La Puerta del Sol se organiza alrededor o mejor dicho, frente a este edificio emblemático iluminado esta noche en azul. El color atacado por el amarillo de las farolas conforma una imagen que parece cubierta por un velo de niebla, como si las fotos nocturnas se tiñeran de sueño. Mientras un transeunte cruza el escenario casi deshabitado recordándonos que también el espacio nocturno contiene vida, aunque más sosegada.  

CIELO DE CIUDAD

El cielo es un territorio inmenso. Sin límites. Es parte del paisaje urbano, de la ciudad, poniendo el color, el tono. En este caso un gris de acero, un tinte de invierno que se acerca. Debajo, un trozo de ciudad, retazos de hogares, de  vida. Todos bajo el refugio y la protección arbitraria del cielo.

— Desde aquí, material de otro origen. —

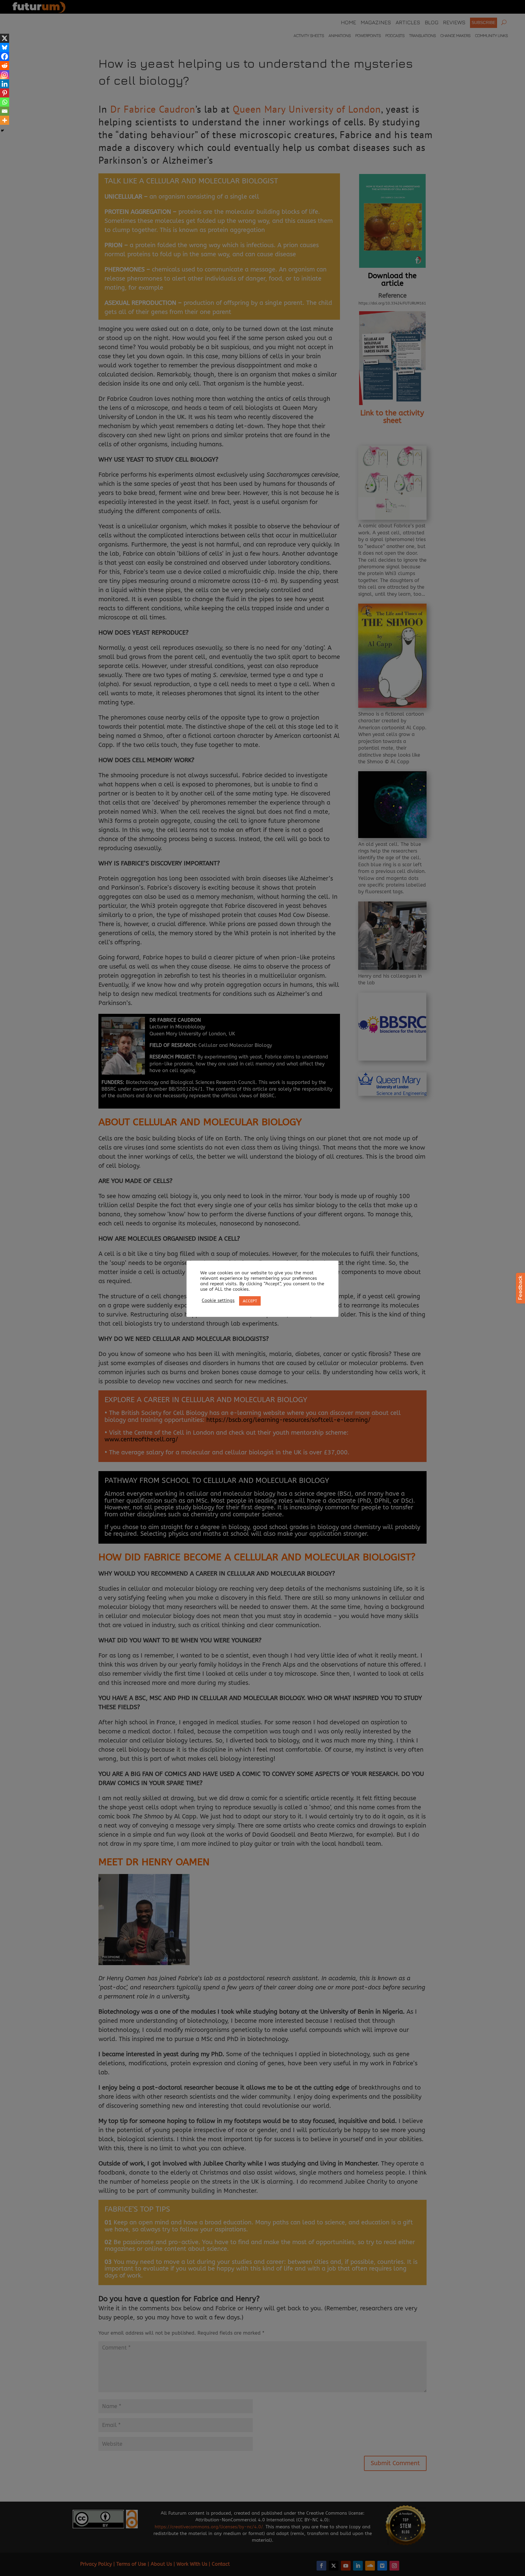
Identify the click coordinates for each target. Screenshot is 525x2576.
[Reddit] (4, 65)
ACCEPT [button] (250, 1301)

ATARDECER BULLICIOSO EN LA CIUDAD

Parece que el cielo también está de fiesta. Como la iluminación de la calle, los coches, los semáforos. Una especie de verbena urbana. Parece como si todos se preparasen para una noche larga y bulliciosa. De esas en las que pueden pasar tantas cosas. De esas que dejan un poso de anhelo que nos acompañará siempre.

COLOR. MORADO.

Noche y primavera. Regreso a casa. Los árboles de ciudad han florecido. De noche son un poco incongruentes en el bullicio de un viernes. Ruido. Conversaciones. Prisas Y luces. Luces de neón, de automóviles que pasan, de los hogares que rodean la plaza. Inesperadamente, de la mezcla alquímica de todo ello, surge un color. Agresivo y bello. Único en su tono. Nunca se repetirá. Aquí lo tenemos.

ANOCHECER EN LA CIUDAD

Me gusta esta foto de Madrid. La silueta de la torre en una ciudad que nunca perderá su antiguedad, a pesar de convertirse en una de las urbes del siglo XXI. En esta foto me gusta especialmente ese tono evocador, esas luces pálidas, esa sensación de niebla.

JARDÍN DE NOCHE

Nocturno en un jardín. lo que me gusta de esta fotografía es la luz. Como muchas veces en mis capturas, el resultado es fruto de la casualidad. El tono conseguido equilibra luz y oscuridad, con un contraste de colores perfecto entre verde y azul y un tono nostálgico y misterioso. Lunar.

NOCHE: CUALQUIER CIUDAD

Lo que me gusta de esta foto, más que la inquietud que pueda producir, es que podría representar cualquier lugar, cualquier rincón de una noche en el casco antiguo de cualquier ciudad. Podemos encontrar el punto exótico o fabril, es indiferente. Es un rincón, una travesía, un paseo de regreso o una imagen cuando nos encontramos perdidos. En cualquier lugar. Como los sentimientos. No son tantas las barreras geográficas.